The Henderson-Hasselbalch equation is essential for understanding buffer solutions. It's a formula used to calculate the pH of a buffer solution. A buffer is a mixture that resists changes in pH when small amounts of acid or base are added. The equation itself is derived from the expression of the acid dissociation constant (Ka), and it's written as:

• \( \text{pH} = \text{pKa} + \log\left(\frac{[\text{A}^-]}{[\text{HA}]}\right) \)

Here, \( \text{pKa} \) is the negative logarithm of the acid dissociation constant \( \text{Ka} \), \( [\text{A}^-] \) is the concentration of the base form (the deprotonated species), and \( [\text{HA}] \) is the concentration of the acid form (the protonated species). It's used widely because it offers a straightforward approach to calculating pH, especially with weak acids and their conjugate bases present in the solution.

Calculating the pH of a buffer solution involves understanding the balance between hydrogen ion concentration and the equilibrium established by the buffer components. The pH scale ranges from 0 to 14, where lower values are more acidic, higher values are more basic, and 7 is neutral. In the context of buffers, which are usually composed of a weak acid and its conjugate base, the Henderson-Hasselbalch equation reveals the pH by considering the ratio of these components. For example, when the concentrations of the deprotonated and protonated forms are equal, we find, as in our exercise, that the pH equals the pKa, which in this case is 4.76. Calculating pH provides insights into how well the buffer can neutralize added acids or bases.

Calculating moles is fundamental for determining the amounts of substances present in a solution, which is crucial for any stoichiometric or quantitative analysis. It involves using the relation between volume, concentration, and moles. The number of moles can be easily calculated with the formula:

• \( \text{Moles} = \text{volume in liters} \times \text{concentration in molarity} \)

In our example:

• For acetic acid (10 mL of 1.0 M solution): \( 0.01 \; \text{mol} \)
• For sodium acetate (20 mL of 0.5 M solution): \( 0.01 \; \text{mol} \)

These calculations serve as the foundation for later pH calculations in buffer solutions.
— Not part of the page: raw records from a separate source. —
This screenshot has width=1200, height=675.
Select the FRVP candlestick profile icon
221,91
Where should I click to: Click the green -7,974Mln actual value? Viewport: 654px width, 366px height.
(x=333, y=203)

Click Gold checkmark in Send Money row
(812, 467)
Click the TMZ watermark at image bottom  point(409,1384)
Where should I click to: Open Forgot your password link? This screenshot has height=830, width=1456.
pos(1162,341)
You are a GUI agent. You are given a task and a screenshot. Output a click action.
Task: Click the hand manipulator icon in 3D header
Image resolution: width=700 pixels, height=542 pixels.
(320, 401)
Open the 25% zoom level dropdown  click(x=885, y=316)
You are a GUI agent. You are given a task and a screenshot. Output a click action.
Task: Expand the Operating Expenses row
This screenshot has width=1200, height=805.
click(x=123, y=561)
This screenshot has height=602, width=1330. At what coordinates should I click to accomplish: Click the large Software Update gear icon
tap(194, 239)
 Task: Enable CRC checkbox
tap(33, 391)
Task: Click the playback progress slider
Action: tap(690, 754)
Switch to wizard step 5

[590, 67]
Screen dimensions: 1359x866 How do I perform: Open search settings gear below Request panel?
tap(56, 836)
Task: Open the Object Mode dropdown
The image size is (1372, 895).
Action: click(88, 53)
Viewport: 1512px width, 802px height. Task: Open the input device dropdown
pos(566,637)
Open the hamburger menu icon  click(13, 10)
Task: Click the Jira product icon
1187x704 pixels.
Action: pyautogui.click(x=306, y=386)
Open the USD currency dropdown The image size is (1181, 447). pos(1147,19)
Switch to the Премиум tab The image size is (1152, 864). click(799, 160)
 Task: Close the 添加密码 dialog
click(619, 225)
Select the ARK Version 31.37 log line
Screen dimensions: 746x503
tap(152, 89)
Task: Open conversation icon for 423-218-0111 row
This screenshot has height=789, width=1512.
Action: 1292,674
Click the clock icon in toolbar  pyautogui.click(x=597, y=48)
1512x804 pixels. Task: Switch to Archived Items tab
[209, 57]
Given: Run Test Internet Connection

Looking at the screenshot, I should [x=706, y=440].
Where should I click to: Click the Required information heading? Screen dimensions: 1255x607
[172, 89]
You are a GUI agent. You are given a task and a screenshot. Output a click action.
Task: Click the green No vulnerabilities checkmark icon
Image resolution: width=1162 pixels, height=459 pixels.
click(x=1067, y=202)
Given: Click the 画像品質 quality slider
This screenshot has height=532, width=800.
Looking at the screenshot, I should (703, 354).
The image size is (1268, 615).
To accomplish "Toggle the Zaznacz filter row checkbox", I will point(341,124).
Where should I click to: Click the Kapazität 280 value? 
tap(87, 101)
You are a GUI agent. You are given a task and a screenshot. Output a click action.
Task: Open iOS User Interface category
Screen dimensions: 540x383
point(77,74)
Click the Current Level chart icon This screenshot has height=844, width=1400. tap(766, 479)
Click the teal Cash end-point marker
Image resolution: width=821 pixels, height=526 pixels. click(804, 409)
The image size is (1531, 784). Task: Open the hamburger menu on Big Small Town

Acetic acid, with the chemical formula \( \text{CH}_3\text{COOH} \), is a weak organic acid, commonly known for its presence in vinegar. As a weak acid, it partially dissociates in water, making it effective for buffer solutions. Its dissociation is represented by:

• \( \text{CH}_3\text{COOH} \rightleftharpoons \text{CH}_3\text{COO}^- + \text{H}^+ \)

The equilibrium established during this dissociation is crucial for the buffer action. When part of a buffer, its ability to donate protons (H⁺ ions) helps in maintaining a stable pH when acids or bases are introduced. Its pKa value, 4.76, is an important factor in calculating the pH of acetic acid-based buffers, as observed in the Henderson-Hasselbalch equation.

Sodium acetate, represented as \( \text{CH}_3\text{COONa} \), acts as the conjugate base in acetic acid buffer solutions. In an aqueous solution, it dissociates fully to provide acetate ions:

• \( \text{CH}_3\text{COONa} \rightrightarrow \text{CH}_3\text{COO}^- + \text{Na}^+ \)

The release of acetate ions increases the concentration of the base form \( [\text{A}^-] \), which then interacts according to the Henderson-Hasselbalch equation. Sodium acetate strengthens the buffer's capacity to neutralize acids, ensuring the pH remains stable. Its presence in the acetic acid solution exemplifies how conjugate pairs work in tandem to resist pH changes.

Dilution affects the concentration of buffer components but maintains their ratio, crucial for the stability of the buffer. When solutions are diluted, their concentration decreases, but the moles of solute do not change. The relation for calculating the effect of dilution is:

• \( C_1 V_1 = C_2 V_2 \)

Where \( C_1 \) and \( V_1 \) are the initial concentration and volume, respectively, and \( C_2 \) and \( V_2 \) are the values after dilution. In our exercise, the final solution volume is 100 mL, making the concentrations of both acetic acid and sodium acetate 0.1 M after dilution. Despite the dilution, the ratio of concentrations stays constant, preserving the buffer's effectiveness in maintaining pH stability.